TONY ANDERSON tony_anderson at usa.net
Mon Jun 6 12:30:36 EDT 2011


Hi,

Good catches. I meant that there is no good technical reason why Moodle and/or
Dan's Guardian could not be installed as part of XC - not that that is
currently the case.

Meanwhile I have posted my version of the wish list as a wiki page:

http://wiki.sugarlabs.org/go/School_Server_Wish_List

This is my own quick version. I am hoping we can come up with a common page
which can be annotated as we develop a consensus on what should be in the next
XS and XC builds.

As you can tell, I see the XS build as fairly similar across deployments but
that XC is more like a set of building blocks from which deployments can pick
or choose.

Abhishek, I have re-interpreted some of your wish list (and probably left some
out altogether). Please hack it so it is more representative of what you see
as needed. 

Yours, 

Tony


Hi Tony, and all,
       Greetings from Nepal. I would like to correct a few things in
Tony's descriptions and elaborate upon what he discussed.

NEXS (the Nepalese version built upon OLPC XS) has separated the content
part from the base server. We call the content part NEXC ("C" for
content). This separation has helped us a lot in managing content
bundles and content updates. The NEXC generally contains:

   1. Content of the digital library (see http://www.pustakalaya.org),
      which is spanned across:
          * Database dumps for Fedora Commons and Fez
          * Fedora Commons datastream files
          * Fez's customized interface (that is being used at
            pustakalaya.org)
   2. Wiki for schools
   3. English Wiktionary
   4. Nepali Dictionary
   5. External Content: All the other static content (e.g. video files,
      maps etc) are packaged as external content
   6. Learn English Kids from British Council (recently added)

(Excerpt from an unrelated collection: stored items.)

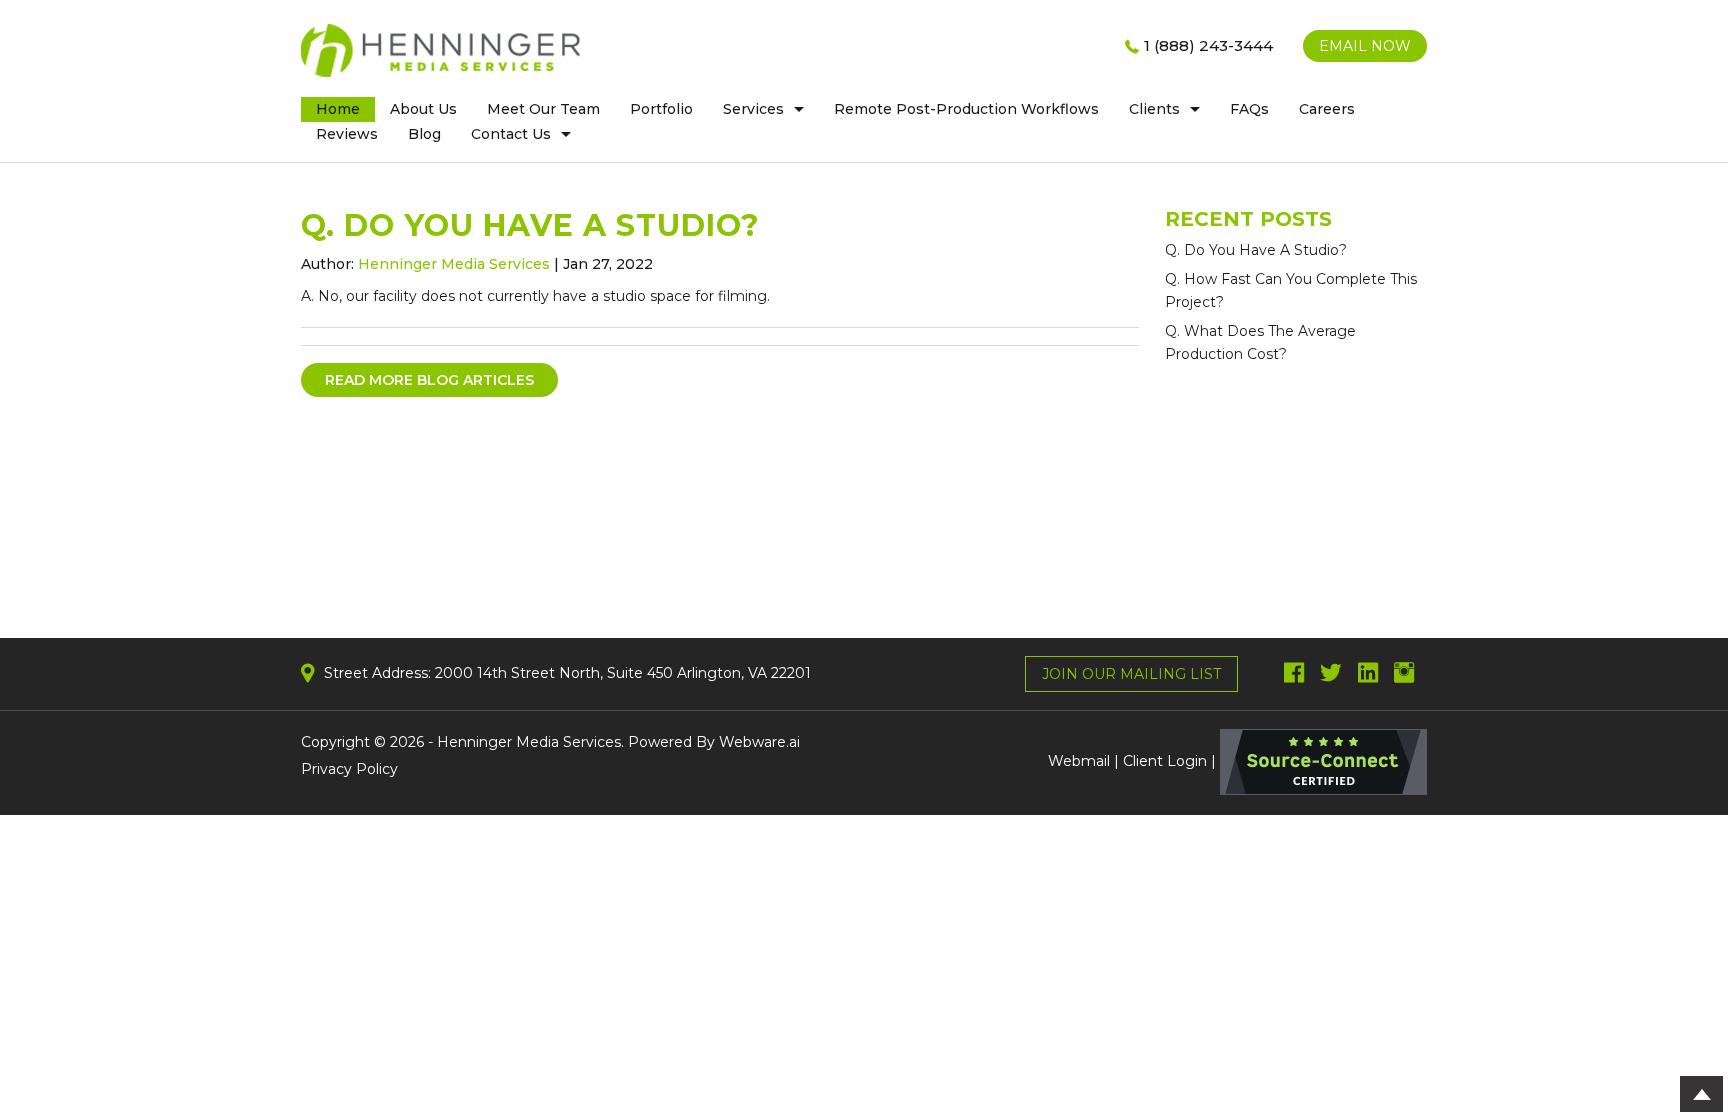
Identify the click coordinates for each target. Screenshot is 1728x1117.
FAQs (1249, 109)
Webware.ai (759, 742)
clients (1154, 109)
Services (753, 109)
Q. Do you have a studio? (1256, 250)
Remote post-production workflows (966, 109)
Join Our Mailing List (1131, 674)
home (338, 109)
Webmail (1079, 761)
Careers (1327, 109)
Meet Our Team (543, 109)
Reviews (347, 134)
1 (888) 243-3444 (1208, 45)
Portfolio (661, 109)
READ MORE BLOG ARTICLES (429, 380)
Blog (424, 134)
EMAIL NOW (1365, 46)
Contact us (511, 134)
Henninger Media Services (529, 742)
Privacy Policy (349, 769)
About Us (423, 109)
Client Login (1165, 761)
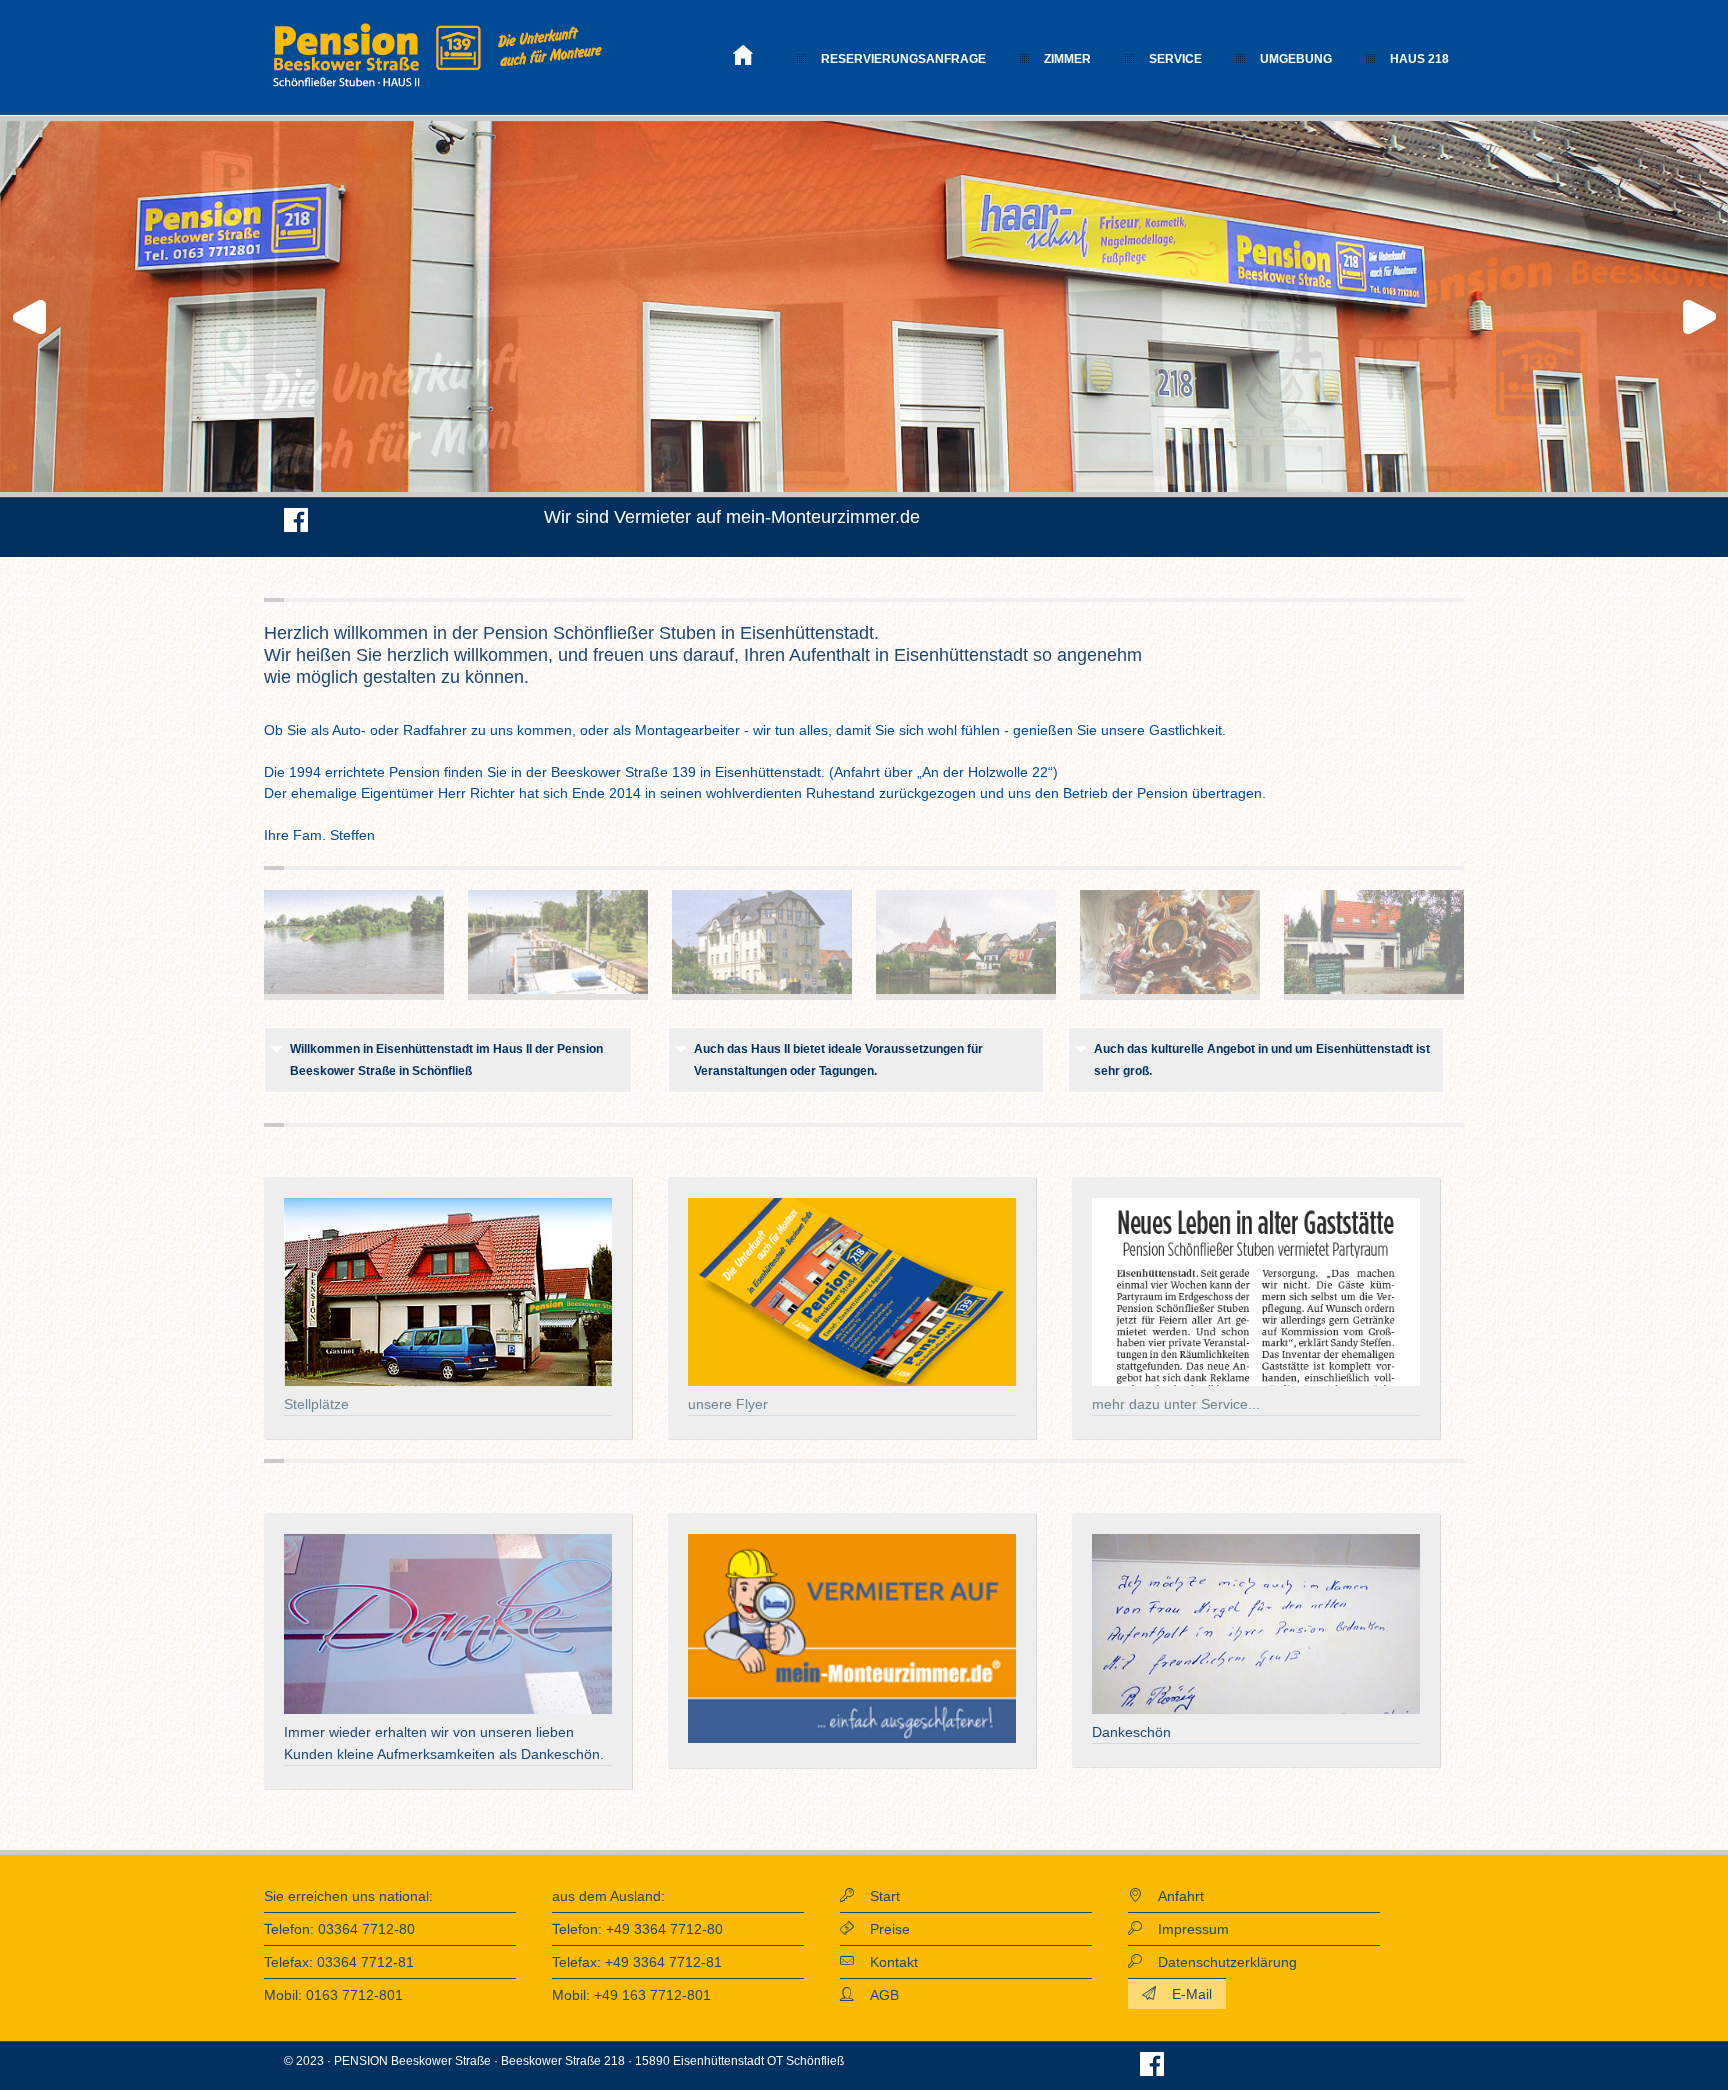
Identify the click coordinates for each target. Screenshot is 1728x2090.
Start (877, 1896)
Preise (882, 1929)
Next (1702, 317)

We have a 3-month NEXC release schedule. At every release, we'll bundle
the most recent content and put it on a USB HDD, test it internally on
our test school server, and then finally release it. After every
release, the deployment team will go to the schools with the USB HDDs
and plug it to the school server at the site schools. Daniel Drake's
usbmount script takes care of installing/updating the content from the
USB HDDs - you just nee to listen to the starting and the ending beep
during which all the content update is done. We have tried updating it
over Internet, but the connection here in Nepal is so flaky and slow
(most schools do not even have Internet connection yet), and the content
being huge (approx 12GB now), makes it almost impossible.

Corrections to Tony's discussion: Moodle and Dansguardian is not
installed as a part of NEXC, rather they are built with NEXS and get
installed as a part of NEXS. The NEXS is also not released as an img
file (Tony might be confused with NEXO being released as an IMG file),
rather as an iso file. The mkusbinstall (using the OLPC forth script) is
then used to copy the install image to a usb flash drive (using syslinux).

We would really try to test the Au-script for Anaconda USB race conditions.

All our customizations and scripts are available at a few mercurial
repositories hosted at hg.olenepal.org. For NEXS and NEXC, please check:

    * NEXS Scripts, http://hg.olenepal.org/NEXS_scripts/
    * NEXS Image Builder, http://hg.olenepal.org/NEXS-image-builder/
    * NEXC Maint, http://hg.olenepal.org/NEXC-maint/
    * NEXC Scripts, http://hg.olenepal.org/NEXC_scripts/


Thank You.

-- Abhishek Singh System Engineer Open Learning Exchange (OLE) Nepal ????